WORK ITEM>
Transcribe exactly the lines from the one containing "Collapse the Domain networks section" through the end of the data, both included. Leave out pictures.

─── RECORDS PROVIDED ───

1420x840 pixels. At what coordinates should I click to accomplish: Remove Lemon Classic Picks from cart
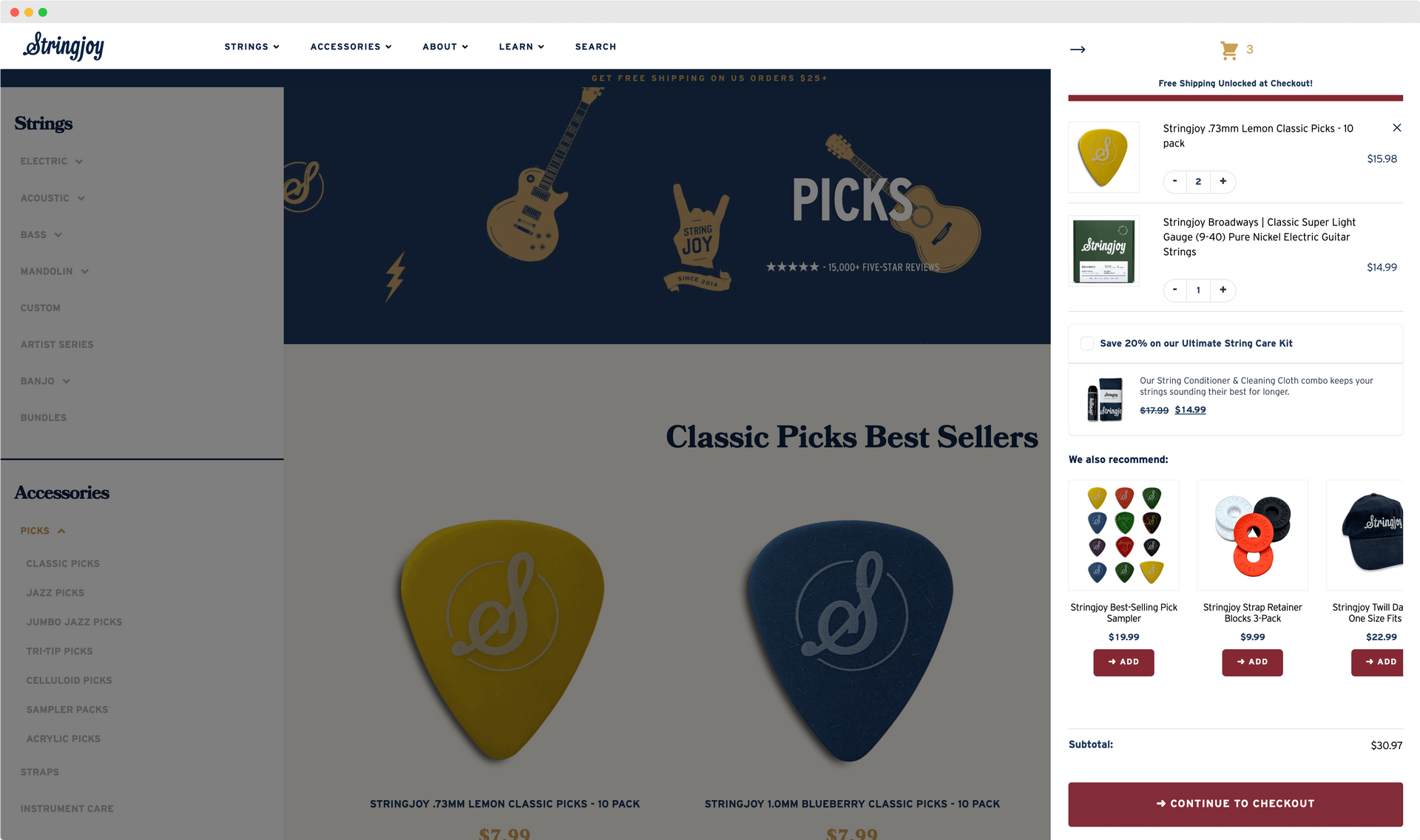(x=1396, y=128)
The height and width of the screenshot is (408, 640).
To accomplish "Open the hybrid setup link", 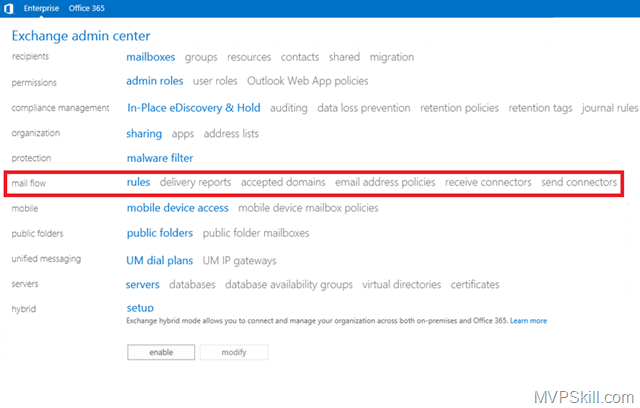I will tap(140, 308).
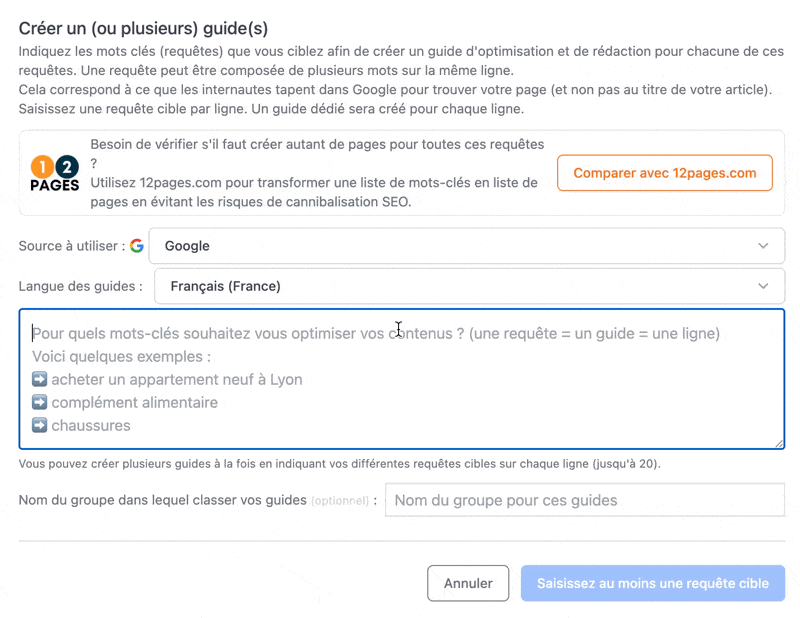800x618 pixels.
Task: Expand source list via its chevron arrow
Action: click(764, 246)
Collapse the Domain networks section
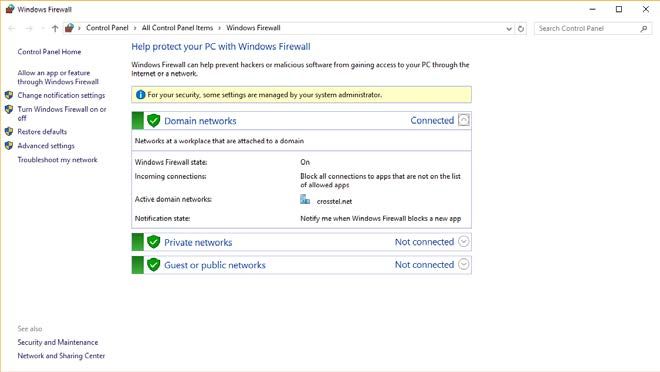This screenshot has height=372, width=660. click(x=463, y=120)
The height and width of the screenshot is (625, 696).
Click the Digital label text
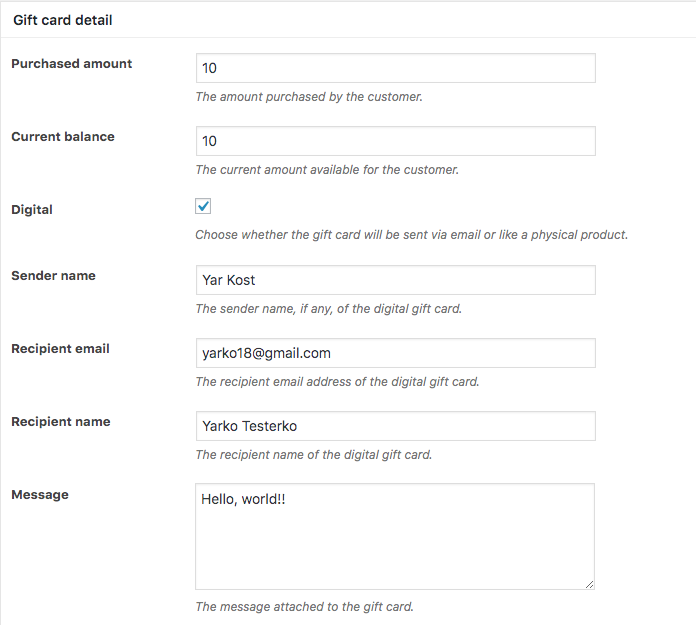(32, 210)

───

ANSWER BELOW>
Collapse the Domain networks section
This screenshot has height=372, width=660. click(x=463, y=120)
The height and width of the screenshot is (625, 696).
Click the Digital label text
(32, 210)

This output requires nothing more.